Vascular Annual Meeting

Provided by the
Society for Vascular Surgery®

PP40. An Algorithm for Optimal Utilization of Percutaneous Closure Devices

Samuel S. Ahn1, Julia F. Chen1,2, Christopher Kim1, Kevin Peng1
1University Vascular Associates, Los Angeles, CA; 2DFW Vascular Group, Dallas, TX

OBJECTIVES: To introduce an algorithm which has been successful in minimizing complications related to the use of percutaneous closure devices. The following algorithm was implemented as follows: Perclose was the default closure device used, except in cases where the artery was very calcified or had dense scar tissue, in which case the Angioseal was the first choice. If a Perclose failed, the Angioseal was attempted. If an Angioseal failed, pressure was held for 15-30 minutes without peeking. If holding pressure failed, a Femostop (Radi Medical) was applied.

METHODS: The author made 201 punctures in 191 (103 male, 88 female) patients undergoing endovascular procedures from April 2006 to October 2008. Risk factors included arrhythmia (n=12, 6.28%), coronary artery disease (n=55, 28.80%), congestive heart failure (n=9, 4.71%), diabetes (n=73, 38.22%), dialysis (n=9, 4.71%), hyperlipidemia (n=43, 22.51%), hypertension (n=119, 62.30%), COPD (n=13, 6.81%), history of MI (n=26, 13.61%), TIA/CVA (n=7, 3.66%). ASA classifications were I (n=9, 4.71%), II (n=35, 18.32%), III (n=115, 60.21%) and IV (n=23, 12.04%). Failure of the closure device was defined as persistent bleeding requiring manual pressure, formation of a hematoma, blood transfusion, or hospitalization. Failure of the algorithm was defined as formation of a hematoma, blood transfusion or hospitalization.

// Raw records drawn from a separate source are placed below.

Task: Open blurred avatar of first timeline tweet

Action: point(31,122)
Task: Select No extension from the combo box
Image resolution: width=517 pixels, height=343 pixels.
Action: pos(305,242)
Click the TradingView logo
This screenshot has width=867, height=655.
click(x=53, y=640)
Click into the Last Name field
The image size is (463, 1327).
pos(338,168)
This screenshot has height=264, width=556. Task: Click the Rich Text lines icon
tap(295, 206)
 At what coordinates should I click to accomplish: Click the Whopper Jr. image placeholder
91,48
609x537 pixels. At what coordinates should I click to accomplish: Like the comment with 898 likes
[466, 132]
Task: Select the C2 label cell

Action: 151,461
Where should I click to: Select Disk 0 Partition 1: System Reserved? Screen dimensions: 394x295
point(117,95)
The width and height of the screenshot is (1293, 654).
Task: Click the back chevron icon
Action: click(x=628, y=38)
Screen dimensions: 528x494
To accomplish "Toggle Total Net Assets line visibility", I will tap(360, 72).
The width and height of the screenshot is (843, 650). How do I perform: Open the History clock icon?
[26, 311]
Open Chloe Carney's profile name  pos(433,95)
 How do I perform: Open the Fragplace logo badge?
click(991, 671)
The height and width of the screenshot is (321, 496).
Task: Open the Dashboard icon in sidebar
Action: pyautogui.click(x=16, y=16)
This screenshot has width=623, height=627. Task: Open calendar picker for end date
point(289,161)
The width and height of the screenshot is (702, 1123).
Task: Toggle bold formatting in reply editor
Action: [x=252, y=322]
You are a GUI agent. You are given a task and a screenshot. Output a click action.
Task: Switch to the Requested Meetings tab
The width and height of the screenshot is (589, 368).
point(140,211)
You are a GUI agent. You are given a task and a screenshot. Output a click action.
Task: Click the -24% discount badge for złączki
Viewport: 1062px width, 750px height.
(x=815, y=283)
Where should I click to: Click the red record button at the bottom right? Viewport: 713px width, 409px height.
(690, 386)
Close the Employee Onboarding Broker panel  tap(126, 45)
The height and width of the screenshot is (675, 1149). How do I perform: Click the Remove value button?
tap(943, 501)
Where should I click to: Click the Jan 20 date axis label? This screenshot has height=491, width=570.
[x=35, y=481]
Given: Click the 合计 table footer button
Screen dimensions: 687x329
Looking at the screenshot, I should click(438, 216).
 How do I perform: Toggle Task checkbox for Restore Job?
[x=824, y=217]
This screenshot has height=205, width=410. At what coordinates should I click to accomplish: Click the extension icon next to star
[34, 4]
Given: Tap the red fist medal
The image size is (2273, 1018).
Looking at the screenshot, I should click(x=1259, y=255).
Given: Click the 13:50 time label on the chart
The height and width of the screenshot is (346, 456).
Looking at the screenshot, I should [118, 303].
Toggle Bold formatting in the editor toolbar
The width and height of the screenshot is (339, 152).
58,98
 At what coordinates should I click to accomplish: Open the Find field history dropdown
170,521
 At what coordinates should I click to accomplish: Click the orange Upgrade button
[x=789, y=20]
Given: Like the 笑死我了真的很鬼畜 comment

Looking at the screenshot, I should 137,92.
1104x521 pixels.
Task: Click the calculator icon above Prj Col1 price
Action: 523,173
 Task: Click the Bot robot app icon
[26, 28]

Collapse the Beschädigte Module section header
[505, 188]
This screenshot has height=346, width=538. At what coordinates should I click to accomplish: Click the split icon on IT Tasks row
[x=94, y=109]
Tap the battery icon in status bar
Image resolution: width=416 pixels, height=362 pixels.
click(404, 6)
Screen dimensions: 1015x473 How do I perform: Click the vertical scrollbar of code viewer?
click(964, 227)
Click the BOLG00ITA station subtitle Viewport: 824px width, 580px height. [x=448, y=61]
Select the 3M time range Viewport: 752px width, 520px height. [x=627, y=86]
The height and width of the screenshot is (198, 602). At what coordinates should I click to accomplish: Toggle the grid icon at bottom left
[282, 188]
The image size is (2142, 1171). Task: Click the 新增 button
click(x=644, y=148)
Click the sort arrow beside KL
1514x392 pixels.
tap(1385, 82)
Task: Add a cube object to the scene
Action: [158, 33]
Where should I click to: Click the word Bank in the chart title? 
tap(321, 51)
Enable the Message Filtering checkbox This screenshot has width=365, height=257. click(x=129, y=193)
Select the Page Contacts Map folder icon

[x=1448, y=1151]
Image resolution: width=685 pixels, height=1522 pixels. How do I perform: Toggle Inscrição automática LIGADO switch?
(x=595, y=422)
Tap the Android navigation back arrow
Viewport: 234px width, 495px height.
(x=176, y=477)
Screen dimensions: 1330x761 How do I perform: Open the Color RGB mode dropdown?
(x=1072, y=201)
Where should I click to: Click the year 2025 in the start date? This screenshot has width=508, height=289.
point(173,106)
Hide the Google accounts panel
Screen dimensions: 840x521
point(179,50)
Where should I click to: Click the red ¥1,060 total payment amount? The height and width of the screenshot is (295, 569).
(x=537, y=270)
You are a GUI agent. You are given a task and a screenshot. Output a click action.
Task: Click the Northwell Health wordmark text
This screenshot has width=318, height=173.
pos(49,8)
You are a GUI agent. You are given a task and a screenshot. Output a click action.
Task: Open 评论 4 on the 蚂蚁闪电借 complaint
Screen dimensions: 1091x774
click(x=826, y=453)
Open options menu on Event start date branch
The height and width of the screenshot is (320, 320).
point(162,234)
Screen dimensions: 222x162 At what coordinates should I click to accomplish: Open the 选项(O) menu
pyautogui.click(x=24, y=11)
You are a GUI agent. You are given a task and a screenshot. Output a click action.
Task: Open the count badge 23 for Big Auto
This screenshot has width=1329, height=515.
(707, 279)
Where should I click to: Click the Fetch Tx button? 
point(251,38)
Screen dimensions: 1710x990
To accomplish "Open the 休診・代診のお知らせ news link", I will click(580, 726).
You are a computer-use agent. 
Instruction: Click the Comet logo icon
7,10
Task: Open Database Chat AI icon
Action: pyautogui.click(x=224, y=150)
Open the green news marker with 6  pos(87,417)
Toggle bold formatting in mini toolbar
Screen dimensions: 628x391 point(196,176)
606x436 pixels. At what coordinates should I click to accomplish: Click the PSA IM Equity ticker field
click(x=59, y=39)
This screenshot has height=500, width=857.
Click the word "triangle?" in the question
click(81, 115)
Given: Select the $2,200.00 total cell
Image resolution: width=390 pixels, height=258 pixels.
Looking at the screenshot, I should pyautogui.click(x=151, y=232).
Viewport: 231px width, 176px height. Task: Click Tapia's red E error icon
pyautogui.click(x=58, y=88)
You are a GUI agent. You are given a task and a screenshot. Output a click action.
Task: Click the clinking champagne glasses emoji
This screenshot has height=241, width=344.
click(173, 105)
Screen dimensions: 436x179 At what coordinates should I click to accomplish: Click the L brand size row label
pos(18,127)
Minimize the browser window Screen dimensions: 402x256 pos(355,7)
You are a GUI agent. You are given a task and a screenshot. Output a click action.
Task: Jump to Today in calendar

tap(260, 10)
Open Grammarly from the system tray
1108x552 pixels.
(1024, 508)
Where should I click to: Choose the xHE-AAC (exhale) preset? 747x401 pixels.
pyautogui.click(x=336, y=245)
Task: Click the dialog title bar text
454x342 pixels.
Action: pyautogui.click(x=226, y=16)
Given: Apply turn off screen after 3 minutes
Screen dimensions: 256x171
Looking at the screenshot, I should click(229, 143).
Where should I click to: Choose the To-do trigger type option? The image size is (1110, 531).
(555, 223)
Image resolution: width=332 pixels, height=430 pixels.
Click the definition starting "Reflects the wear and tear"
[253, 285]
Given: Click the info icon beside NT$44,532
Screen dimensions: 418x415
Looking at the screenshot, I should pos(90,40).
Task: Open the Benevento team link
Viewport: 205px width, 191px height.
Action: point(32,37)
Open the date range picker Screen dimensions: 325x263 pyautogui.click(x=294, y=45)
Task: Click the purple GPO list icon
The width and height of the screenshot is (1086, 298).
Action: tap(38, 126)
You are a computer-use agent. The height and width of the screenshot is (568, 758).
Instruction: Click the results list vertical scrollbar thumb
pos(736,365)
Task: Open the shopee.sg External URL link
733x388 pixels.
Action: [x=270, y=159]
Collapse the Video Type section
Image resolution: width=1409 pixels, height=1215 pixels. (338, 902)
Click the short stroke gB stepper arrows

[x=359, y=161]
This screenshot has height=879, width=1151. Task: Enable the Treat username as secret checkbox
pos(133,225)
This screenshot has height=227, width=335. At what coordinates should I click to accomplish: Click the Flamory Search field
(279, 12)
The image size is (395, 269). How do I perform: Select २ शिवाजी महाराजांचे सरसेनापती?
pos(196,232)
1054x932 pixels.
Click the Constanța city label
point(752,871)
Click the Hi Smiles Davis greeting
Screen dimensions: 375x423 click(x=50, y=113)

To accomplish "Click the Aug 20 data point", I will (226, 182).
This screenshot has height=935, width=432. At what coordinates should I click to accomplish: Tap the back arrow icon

RESULTS: Perclose was selected as the first choice in 78.11% (n=157) of punctures and the Angioseal was selected in 17.80% (n=44). The failure rate for each device was 15.91% (n=7) for Angioseal and 8.92% (n=14) for Perclose. The overall failure rate was 10.45%. All Angioseal failures were successfully treated with manual compression. Perclose failures were ultimately treated with an attempt at another closure device (n=6), manual compression (n=6), or a Femostop (n=2). Average recovery time was 1 hour 37 minutes (range: 23 minutes to 4 hours 48 minutes; SD: 39 minutes). 99.48% (n=190) of patients were discharged same day; 0.52% (n=1) was admitted for thromboemboli. The final failure rate of the algorithm was zero.

CONCLUSIONS: The described algorithm minimizes closure device-related complications. Implementation of this algorithm increases the safety of performing endovascular interventions in an office angiosuite.

AUTHOR DISCLOSURES: S.S. Ahn, Vascular Management Associates; J.F. Chen, Vascular Management Associates; C. Kim, None; K. Peng, Vascular Management Associates.